Using the Rossi X-ray Timing Explorer, we have measured lags of the 9-33 keV photons relative to the 2-9 keV photons in the timing noise between 0.01 and 100 Hz in the accreting neutron stars 4U 0614+09 and 4U 1705 - 44. We performed similar measurements on the accreting black hole candidates Cyg X-1 and GX 339-4 as a comparison. During the observations, these sources were all in low (hard) states. We find phase lags of between 0.03 and 0.2 rad in all of these sources, with a variation in frequency much less than expected for a lag constant in time. We also measure a coherence consistent with unity in all sources. As already noted for the black hole candidates, these data are inconsistent with simple Comptonization models invoking a constant time delay. Comptonization in a nonuniform medium can perhaps explain the lags. However, the magnitudes of the lags imply that the hot electron gas extends to more than 10(3) Schwarzschild radii.

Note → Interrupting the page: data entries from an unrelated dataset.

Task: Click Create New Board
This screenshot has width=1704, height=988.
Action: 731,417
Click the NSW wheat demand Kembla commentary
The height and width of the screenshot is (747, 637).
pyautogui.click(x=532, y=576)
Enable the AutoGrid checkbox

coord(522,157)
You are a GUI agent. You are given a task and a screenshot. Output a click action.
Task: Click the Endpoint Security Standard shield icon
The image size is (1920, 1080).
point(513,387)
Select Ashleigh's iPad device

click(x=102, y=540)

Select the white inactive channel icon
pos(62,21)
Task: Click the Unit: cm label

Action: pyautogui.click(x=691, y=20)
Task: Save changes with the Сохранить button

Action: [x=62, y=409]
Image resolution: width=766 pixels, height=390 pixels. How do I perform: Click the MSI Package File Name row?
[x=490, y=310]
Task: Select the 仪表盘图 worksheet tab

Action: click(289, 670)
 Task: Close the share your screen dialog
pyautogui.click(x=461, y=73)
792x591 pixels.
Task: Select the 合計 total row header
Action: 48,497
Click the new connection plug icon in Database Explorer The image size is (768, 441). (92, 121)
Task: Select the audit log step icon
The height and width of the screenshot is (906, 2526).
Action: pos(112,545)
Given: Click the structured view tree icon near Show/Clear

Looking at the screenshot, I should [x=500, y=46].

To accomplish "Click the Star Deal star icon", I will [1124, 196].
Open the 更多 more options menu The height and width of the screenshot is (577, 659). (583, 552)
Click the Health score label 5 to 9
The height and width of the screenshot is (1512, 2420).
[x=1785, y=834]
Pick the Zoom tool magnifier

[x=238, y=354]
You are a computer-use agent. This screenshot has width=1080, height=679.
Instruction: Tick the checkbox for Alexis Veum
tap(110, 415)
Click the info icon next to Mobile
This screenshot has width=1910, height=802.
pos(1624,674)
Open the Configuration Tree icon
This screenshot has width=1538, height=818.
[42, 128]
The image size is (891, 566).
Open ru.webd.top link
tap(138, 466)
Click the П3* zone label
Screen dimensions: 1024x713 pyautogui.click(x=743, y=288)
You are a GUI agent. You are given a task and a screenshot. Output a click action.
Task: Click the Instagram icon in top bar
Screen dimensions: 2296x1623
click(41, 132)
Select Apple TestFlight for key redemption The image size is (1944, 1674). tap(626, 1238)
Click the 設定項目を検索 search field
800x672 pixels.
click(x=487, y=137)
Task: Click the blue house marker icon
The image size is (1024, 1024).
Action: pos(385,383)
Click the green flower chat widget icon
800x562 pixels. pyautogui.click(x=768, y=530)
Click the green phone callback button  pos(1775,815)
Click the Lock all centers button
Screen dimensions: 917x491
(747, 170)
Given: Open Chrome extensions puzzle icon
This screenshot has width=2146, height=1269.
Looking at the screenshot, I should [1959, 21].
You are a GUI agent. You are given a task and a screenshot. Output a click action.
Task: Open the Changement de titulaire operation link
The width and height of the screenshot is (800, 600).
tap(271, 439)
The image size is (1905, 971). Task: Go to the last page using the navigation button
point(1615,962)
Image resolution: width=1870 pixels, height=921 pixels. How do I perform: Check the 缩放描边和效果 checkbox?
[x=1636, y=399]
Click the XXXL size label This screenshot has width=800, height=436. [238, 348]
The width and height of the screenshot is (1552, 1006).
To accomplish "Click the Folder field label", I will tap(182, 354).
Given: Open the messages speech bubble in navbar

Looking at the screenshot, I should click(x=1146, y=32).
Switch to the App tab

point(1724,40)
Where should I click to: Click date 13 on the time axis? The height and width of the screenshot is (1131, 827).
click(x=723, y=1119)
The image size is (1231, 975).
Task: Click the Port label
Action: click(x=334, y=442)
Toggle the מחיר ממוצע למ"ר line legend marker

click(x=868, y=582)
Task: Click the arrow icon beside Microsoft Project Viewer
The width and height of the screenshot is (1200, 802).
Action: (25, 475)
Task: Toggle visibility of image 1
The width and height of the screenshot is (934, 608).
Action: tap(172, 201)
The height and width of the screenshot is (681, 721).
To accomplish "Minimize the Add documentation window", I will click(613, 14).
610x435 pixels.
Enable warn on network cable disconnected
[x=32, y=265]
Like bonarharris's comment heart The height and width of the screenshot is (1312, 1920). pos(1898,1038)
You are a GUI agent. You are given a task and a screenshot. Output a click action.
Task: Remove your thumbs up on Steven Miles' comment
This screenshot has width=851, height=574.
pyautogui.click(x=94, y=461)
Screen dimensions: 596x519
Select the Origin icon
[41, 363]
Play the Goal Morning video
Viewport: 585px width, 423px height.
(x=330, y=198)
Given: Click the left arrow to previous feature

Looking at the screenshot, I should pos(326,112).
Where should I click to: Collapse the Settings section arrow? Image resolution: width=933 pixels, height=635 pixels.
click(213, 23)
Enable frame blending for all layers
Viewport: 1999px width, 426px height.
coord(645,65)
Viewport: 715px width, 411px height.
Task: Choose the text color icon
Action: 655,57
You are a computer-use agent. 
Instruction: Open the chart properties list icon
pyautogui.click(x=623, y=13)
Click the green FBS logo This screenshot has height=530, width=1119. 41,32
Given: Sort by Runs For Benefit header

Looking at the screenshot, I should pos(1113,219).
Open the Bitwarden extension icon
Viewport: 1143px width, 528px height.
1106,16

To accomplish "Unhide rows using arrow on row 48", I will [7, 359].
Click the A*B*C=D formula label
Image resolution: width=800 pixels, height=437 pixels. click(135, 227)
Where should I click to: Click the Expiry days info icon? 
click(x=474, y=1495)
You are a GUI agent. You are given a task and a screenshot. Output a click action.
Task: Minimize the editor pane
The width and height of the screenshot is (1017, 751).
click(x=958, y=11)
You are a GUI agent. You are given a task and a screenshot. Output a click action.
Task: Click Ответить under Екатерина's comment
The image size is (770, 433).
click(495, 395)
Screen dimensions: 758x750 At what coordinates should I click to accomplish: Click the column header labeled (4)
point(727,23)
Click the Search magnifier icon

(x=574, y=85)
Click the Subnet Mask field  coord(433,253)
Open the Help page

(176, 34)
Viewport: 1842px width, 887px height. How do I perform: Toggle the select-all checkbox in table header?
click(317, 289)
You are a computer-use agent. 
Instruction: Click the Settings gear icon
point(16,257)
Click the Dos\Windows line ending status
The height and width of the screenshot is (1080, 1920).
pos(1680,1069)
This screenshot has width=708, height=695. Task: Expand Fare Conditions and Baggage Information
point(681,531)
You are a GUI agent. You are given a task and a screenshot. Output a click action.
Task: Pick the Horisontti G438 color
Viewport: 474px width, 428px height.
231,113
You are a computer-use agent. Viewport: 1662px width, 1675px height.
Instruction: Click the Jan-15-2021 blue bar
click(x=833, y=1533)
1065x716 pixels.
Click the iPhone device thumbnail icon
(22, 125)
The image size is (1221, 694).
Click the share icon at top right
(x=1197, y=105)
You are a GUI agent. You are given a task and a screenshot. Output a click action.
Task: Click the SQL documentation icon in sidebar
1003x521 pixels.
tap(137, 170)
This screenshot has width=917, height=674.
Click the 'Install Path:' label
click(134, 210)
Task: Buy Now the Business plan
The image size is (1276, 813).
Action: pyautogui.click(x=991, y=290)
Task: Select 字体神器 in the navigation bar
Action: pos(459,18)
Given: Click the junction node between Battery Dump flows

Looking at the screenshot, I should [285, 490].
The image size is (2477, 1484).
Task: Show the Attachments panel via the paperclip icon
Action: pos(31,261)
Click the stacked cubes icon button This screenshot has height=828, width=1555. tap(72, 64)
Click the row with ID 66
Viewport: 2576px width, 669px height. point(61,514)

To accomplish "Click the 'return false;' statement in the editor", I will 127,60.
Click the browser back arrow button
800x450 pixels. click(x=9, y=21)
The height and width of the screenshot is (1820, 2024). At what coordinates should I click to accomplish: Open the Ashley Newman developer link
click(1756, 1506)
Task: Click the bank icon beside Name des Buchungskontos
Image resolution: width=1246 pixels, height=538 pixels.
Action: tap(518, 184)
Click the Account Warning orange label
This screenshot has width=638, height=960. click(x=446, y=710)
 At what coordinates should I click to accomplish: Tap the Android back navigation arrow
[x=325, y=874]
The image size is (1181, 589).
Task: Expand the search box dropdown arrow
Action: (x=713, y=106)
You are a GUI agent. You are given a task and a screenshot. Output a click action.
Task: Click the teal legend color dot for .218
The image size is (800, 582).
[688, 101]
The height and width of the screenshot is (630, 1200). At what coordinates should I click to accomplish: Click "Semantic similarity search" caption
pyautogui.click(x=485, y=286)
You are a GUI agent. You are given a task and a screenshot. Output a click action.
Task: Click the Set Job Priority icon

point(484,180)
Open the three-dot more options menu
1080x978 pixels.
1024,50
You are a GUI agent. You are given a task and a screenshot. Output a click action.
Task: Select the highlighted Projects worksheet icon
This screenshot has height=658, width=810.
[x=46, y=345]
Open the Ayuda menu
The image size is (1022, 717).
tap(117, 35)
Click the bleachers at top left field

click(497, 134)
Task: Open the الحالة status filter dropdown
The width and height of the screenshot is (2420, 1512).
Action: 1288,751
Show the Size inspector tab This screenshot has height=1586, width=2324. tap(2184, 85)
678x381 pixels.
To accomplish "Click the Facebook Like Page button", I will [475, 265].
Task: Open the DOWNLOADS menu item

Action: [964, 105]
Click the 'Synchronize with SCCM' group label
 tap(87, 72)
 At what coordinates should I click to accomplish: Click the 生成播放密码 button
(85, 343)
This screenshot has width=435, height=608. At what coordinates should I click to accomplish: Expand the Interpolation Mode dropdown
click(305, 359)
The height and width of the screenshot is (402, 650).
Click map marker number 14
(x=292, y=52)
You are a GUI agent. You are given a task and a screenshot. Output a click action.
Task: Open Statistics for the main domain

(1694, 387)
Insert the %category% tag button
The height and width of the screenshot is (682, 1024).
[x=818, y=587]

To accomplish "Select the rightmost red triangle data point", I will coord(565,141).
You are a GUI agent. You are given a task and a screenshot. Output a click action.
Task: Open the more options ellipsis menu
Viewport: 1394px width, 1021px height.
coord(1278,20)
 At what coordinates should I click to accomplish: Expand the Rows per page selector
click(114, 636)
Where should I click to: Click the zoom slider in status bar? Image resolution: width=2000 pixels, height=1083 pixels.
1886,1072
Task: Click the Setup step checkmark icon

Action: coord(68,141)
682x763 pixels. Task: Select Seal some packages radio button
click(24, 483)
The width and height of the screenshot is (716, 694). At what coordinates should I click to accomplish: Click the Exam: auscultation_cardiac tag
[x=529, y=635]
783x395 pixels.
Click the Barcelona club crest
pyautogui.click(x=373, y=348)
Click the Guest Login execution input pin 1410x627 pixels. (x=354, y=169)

This may constitute an energy problem. We argue that while a large hot cloud is possible for black holes, which may hide some of their accretion energy in advection, such a distribution may not be possible for neutron stars, in which all the accretion energy is eventually released at the neutron star surface. This casts doubt on the Comptonization model, although the energy problem may be resolved, for example, by a wind from the inner disk.